### WORK INSTRUCTION
Your answer should consist solely of the lines from the first line of the data through the line with "Given: Click the bot", each reproduced exactly.

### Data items
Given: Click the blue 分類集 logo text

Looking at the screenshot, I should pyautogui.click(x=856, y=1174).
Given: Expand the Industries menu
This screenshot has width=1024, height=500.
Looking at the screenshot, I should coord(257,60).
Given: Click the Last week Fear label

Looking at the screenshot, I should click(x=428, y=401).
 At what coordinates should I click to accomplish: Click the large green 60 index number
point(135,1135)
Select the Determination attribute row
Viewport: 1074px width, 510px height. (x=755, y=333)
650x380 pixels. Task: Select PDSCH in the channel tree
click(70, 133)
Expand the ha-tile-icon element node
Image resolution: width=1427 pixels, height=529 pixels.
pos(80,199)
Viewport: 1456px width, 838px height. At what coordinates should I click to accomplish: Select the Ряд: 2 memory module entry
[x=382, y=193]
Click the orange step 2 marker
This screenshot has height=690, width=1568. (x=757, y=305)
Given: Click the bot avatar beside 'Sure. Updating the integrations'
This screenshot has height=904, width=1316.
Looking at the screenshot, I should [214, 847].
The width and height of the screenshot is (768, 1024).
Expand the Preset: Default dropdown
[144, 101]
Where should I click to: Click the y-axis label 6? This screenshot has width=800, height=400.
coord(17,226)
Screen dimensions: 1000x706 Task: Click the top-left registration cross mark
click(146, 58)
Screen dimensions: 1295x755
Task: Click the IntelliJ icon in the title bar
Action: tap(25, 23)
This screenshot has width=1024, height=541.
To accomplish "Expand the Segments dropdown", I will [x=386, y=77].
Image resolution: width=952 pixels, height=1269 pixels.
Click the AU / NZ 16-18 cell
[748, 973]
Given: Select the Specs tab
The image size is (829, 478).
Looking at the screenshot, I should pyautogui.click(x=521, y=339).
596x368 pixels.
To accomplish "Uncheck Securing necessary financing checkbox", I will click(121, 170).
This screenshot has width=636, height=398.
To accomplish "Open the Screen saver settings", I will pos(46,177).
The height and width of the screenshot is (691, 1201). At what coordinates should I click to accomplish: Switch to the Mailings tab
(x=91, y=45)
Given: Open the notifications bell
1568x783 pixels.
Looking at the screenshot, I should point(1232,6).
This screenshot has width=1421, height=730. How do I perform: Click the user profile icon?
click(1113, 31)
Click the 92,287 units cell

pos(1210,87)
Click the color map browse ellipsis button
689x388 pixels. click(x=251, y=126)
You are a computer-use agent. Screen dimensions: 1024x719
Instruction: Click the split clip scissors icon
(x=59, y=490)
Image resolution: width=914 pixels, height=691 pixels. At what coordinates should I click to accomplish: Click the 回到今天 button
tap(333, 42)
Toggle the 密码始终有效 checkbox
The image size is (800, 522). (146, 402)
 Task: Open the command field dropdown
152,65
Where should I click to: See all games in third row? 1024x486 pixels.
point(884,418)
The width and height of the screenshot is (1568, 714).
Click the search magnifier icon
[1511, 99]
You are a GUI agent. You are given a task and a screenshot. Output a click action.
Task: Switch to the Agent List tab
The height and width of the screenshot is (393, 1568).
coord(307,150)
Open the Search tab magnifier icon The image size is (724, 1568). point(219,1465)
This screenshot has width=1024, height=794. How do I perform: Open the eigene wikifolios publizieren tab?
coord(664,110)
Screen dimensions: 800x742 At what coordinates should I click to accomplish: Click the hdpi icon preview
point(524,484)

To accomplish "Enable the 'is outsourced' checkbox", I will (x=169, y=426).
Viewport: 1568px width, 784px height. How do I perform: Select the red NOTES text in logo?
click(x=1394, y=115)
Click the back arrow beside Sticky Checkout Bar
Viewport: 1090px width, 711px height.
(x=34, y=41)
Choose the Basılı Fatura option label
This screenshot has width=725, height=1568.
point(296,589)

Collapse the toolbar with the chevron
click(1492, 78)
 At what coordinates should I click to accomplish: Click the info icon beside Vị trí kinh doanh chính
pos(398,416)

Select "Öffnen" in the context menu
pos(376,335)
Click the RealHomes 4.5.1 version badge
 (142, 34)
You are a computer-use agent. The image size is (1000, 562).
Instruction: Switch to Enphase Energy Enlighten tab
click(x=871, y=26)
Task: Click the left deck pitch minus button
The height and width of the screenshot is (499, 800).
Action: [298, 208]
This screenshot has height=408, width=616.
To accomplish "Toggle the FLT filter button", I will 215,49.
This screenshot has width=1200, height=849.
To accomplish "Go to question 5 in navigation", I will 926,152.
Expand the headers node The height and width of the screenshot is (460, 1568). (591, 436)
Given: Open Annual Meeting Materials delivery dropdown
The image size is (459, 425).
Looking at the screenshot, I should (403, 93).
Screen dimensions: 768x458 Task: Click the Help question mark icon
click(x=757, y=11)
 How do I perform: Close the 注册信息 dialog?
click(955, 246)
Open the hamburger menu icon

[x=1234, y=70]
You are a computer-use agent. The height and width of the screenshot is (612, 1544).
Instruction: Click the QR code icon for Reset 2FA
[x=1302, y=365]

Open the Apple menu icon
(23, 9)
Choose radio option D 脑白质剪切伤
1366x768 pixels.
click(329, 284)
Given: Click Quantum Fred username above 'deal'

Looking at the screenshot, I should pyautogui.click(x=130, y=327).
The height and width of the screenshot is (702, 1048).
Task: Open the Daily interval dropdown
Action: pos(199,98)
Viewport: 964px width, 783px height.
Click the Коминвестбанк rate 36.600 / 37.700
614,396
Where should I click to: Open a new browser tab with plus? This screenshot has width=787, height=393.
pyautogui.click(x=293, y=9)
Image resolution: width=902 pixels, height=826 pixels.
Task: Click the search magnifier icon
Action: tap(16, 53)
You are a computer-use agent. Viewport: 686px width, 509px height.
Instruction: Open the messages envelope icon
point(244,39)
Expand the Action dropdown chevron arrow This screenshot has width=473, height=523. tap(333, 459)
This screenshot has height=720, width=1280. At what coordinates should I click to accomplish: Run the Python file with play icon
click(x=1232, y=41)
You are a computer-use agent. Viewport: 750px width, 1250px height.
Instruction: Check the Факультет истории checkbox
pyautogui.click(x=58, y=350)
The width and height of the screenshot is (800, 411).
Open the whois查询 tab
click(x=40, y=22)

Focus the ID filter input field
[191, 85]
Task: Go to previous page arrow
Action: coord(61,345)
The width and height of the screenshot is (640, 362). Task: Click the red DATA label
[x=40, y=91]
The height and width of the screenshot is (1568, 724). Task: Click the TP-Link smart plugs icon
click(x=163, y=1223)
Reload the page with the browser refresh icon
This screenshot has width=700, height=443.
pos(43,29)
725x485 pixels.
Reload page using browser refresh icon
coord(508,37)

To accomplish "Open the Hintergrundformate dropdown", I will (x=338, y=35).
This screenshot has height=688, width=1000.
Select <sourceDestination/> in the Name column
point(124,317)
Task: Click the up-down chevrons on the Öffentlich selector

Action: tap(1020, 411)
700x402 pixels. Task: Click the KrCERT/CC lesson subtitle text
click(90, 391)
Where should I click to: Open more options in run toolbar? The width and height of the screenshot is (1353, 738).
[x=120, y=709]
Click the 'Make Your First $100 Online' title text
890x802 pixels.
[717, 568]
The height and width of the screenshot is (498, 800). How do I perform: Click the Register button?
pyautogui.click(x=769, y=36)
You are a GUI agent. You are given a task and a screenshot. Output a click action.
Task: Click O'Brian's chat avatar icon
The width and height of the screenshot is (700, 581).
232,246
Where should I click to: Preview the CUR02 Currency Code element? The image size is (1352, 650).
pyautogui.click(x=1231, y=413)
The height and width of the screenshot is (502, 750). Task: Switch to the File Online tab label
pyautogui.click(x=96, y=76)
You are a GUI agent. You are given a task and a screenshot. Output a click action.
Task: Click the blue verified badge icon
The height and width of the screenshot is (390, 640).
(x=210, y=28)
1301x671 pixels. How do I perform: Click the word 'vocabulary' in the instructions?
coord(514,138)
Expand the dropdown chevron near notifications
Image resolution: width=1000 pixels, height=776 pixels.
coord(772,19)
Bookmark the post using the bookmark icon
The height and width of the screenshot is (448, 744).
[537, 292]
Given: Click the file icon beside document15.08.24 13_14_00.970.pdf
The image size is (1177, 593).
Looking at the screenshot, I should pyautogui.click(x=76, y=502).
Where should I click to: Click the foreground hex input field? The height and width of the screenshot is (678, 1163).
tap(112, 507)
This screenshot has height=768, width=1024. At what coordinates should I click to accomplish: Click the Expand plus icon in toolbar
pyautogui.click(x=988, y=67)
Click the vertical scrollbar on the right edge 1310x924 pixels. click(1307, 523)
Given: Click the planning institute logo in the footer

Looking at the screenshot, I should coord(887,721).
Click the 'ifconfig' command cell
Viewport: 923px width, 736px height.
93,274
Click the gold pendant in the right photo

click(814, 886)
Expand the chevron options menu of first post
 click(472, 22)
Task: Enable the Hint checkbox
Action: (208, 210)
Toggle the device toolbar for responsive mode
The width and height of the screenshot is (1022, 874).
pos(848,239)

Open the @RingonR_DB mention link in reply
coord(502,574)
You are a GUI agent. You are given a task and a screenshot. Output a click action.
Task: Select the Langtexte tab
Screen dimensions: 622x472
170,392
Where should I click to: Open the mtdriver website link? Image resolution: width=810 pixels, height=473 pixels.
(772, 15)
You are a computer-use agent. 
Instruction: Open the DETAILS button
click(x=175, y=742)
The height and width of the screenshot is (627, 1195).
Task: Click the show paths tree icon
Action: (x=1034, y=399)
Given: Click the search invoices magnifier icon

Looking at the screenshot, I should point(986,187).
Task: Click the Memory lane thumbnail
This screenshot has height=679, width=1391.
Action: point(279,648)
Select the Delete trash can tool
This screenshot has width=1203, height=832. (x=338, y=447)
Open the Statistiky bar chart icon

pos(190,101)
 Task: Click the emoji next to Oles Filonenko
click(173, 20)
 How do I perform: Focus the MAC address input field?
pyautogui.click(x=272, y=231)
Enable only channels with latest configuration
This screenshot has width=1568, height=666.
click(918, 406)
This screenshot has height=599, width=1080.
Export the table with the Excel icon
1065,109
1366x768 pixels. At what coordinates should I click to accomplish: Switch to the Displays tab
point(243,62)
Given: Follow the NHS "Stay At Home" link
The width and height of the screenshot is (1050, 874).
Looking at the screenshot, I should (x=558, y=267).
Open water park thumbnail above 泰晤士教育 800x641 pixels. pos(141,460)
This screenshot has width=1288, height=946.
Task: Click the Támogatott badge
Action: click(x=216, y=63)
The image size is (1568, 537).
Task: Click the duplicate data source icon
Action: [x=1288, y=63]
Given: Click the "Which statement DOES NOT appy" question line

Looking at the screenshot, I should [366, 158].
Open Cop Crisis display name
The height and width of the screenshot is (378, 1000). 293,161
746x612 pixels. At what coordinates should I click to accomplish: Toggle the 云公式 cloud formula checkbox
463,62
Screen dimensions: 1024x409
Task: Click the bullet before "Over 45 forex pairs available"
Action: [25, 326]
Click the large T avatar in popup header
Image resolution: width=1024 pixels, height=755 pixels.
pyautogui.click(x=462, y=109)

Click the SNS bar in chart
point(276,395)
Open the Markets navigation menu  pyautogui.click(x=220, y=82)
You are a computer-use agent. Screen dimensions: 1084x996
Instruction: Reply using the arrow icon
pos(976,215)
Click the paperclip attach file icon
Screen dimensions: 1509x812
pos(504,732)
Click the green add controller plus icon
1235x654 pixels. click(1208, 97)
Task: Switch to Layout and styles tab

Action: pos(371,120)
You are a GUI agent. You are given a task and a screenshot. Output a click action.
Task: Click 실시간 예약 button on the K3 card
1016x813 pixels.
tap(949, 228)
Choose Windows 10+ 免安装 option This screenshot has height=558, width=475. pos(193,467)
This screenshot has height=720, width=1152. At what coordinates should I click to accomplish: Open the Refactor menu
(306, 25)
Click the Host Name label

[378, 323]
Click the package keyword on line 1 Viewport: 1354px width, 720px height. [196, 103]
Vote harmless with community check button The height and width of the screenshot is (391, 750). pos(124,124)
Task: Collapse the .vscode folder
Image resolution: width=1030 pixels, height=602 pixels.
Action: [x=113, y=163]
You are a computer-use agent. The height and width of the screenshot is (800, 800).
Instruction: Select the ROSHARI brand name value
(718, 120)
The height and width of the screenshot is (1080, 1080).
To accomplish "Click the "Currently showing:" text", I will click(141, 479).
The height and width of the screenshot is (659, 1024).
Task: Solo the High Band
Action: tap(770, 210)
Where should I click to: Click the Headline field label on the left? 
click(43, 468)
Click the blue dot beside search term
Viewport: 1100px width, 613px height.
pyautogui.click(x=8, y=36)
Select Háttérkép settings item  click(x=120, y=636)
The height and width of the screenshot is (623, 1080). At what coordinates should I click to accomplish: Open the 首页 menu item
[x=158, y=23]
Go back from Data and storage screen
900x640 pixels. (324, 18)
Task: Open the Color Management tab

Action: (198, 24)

### ANSWER SECTION
Given: Click the blue 分類集 logo text

Looking at the screenshot, I should pyautogui.click(x=856, y=1174).
Given: Expand the Industries menu
This screenshot has width=1024, height=500.
Looking at the screenshot, I should coord(257,60).
Given: Click the Last week Fear label

Looking at the screenshot, I should click(x=428, y=401).
 At what coordinates should I click to accomplish: Click the large green 60 index number
point(135,1135)
Select the Determination attribute row
Viewport: 1074px width, 510px height. (x=755, y=333)
650x380 pixels. Task: Select PDSCH in the channel tree
click(70, 133)
Expand the ha-tile-icon element node
Image resolution: width=1427 pixels, height=529 pixels.
pos(80,199)
Viewport: 1456px width, 838px height. At what coordinates should I click to accomplish: Select the Ряд: 2 memory module entry
[x=382, y=193]
Click the orange step 2 marker
This screenshot has height=690, width=1568. (x=757, y=305)
Given: Click the bot avatar beside 'Sure. Updating the integrations'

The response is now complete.